T4 Sessions at BootCamp - The Many Faces of T4 continued

Thanks to Pat McConnell (OpenVMS Engineering) for orchestrating and organizing the two half- day T4 sessions at this year's OpenVMS Technical BootCamp.

Bootcamp attendees were able to see and hear examples of different ways of applying a T4 approach to their particular performance problems.

Here's a list some highlights of these two sessions. If you would like more information about any of these topics, you can contact me here.

  • Pat McConnell demonstrated how easy it is to install T4 and get it up and running
  • Kevin Jenkins walked us through a series of challenging examples and showed us how he uses TLViz to dig into the toughest problems.
  • Tom Cafarella gave us an update on the latest developments with T4 V4.2
  • Melanie Hubbard brought us up to date on the latest developments with OTLT - the Oracle Time Line Tool including how to acquire the most recent version from Oracle Metalink
  • Bart Lederman shared his system manager experience of putting T4 into practice in a very large computer center with literally dozens of OpenVMS systems. He focused on how he step by step augmented the out of the box capabilities of T4 by customizing the DCL scripts, adding automation to avoid repeating the same steps on each system, and adding a series of very useful new T4-style collectors.
  • John Fisher illustrated how he used the most advanced features of both TLViz and CSVPNG to tackle really complex problems involving OpenVMS and EVA storage.
  • Steve Lieman presented on the latest improvements to TLViz and CSVPNG and how these are focused on saving our time.
  • While we ran out of time to present it, BootCamp attendees were able to download a copy of Pat McConnell's excellent presentation showing what is required to create new T4-style CSV files that will work well with TLViz and CSVPNG.
Summing up the T4 Experience at This Year's BootCamp
The first main thought that came across to me after watching all these individual segments (not to mention the additional material from the special T4 projects workshop) was the ease at which the T4 universe of tools could be readily adopted to the strengths and interests of the person using these tools and the type of problem they are trying to solve.

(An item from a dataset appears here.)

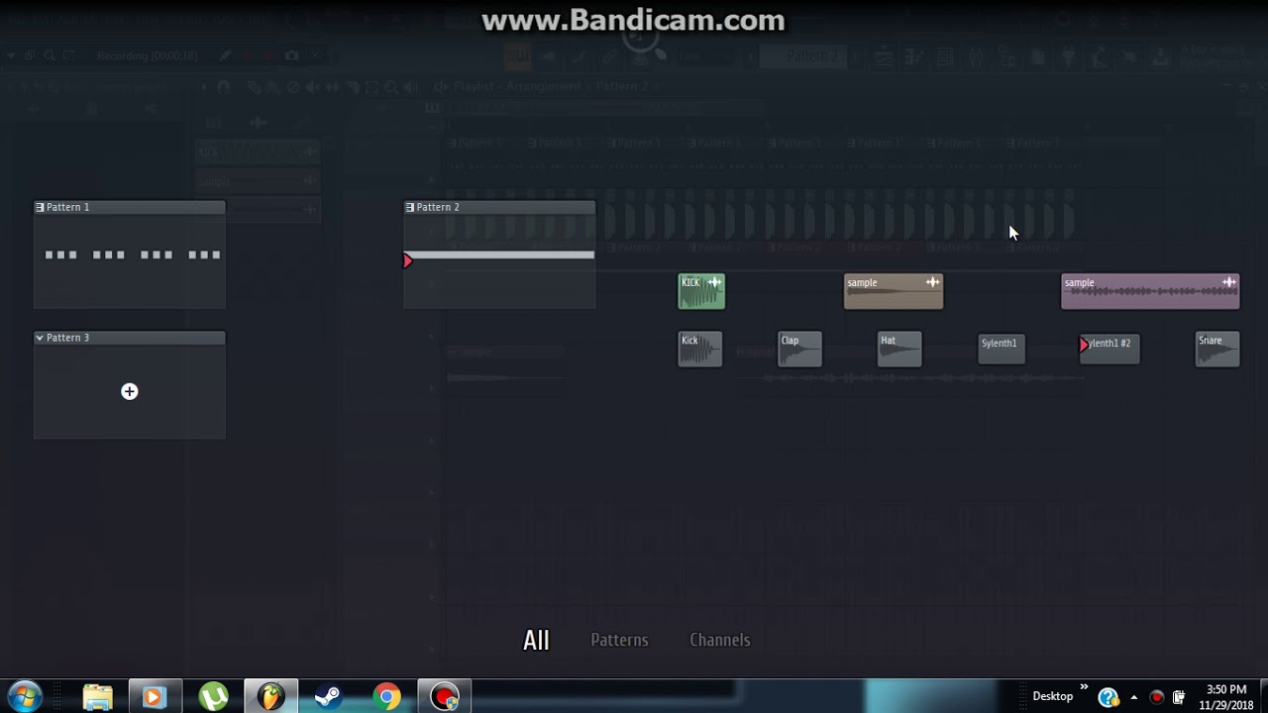Show the All picker tab
Viewport: 1268px width, 713px height.
(536, 641)

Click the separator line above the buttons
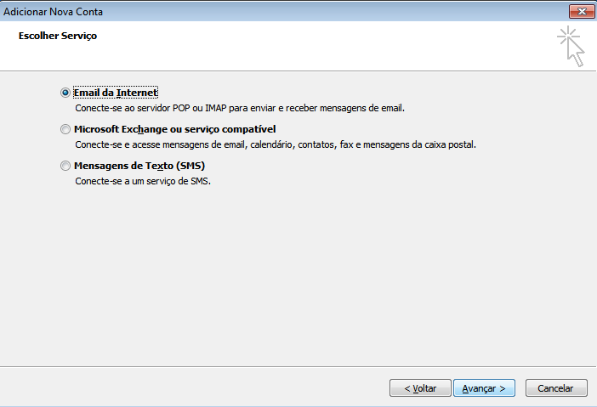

Each person's approach was both different and effective. I am hoping that those attending the bootcamp were able to come away with a number of new ideas for a mix of styles that they can add to their personal T4 repertoire.

The second major thought from watching all these different approaches was that in each case, the T4 tool set had directly unlocked significant time-savings for doing the performance work at hand. This of course is consistent with the design center for the T4 approach which has always been and still remains focused on saving our time. T4 always treats our time as the scarcest, most precious resource.